Jobless Claims Jump to Eight-Month High, Pleasing No One

Alex Eichler 203 Views May 5, 2011

Today, the Department of Labor released a report showing that first-time unemployment-benefit claims jumped by 43,000 in the week ending April 30. This puts them at their highest number in eight months--they're now at 474,000, although analysts had expected them to fall to 410,000. "Not good news," Kevin Drum declares at Mother Jones.

Indeed not. Unlike the mid-April uptick in jobless claims--which was either scary or not, depending on whom you asked--the latest report is being taken pretty widely as a bad sign. Jon Ogg at 24/7 Wall St. calls it "a disaster," while Brad DeLong jokes that "the stalling labor market [is] coming to kill us all." Kathleen Madigan at The Wall Street Journal, somewhat more level-headed, sees the numbers as a harbinger of "softer job markets in the second quarter," and warns: "Don't expect a turn in claims soon. In coming weeks, workers in the South left jobless by the tornadoes will file for benefits."

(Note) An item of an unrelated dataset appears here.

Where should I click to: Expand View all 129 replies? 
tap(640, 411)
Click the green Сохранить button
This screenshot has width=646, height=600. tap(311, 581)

What else do we have to look forward to? Colin Barr at CNN Money thinks a new round of bond buying isn't out of the question, even though Fed Chairman Ben Bernanke seemed to signal last week that he Just Wasn't That Into QE3. Daniel Indiviglio at The Atlantic predicts that job growth will continue, "but at a slow space relative to what's needed to whittle down the very high national unemployment rate of 8.8%."

The real tell comes tomorrow, when the government releases its monthly jobs report. According to the Associated Press, analysts predict the report will show that "employers added 185,000 workers to payrolls in April, fewer than in the prior month, and the unemployment rate held at 8.8 percent." But we might be surprised--it's happened before. Check back tomorrow to find out how it goes.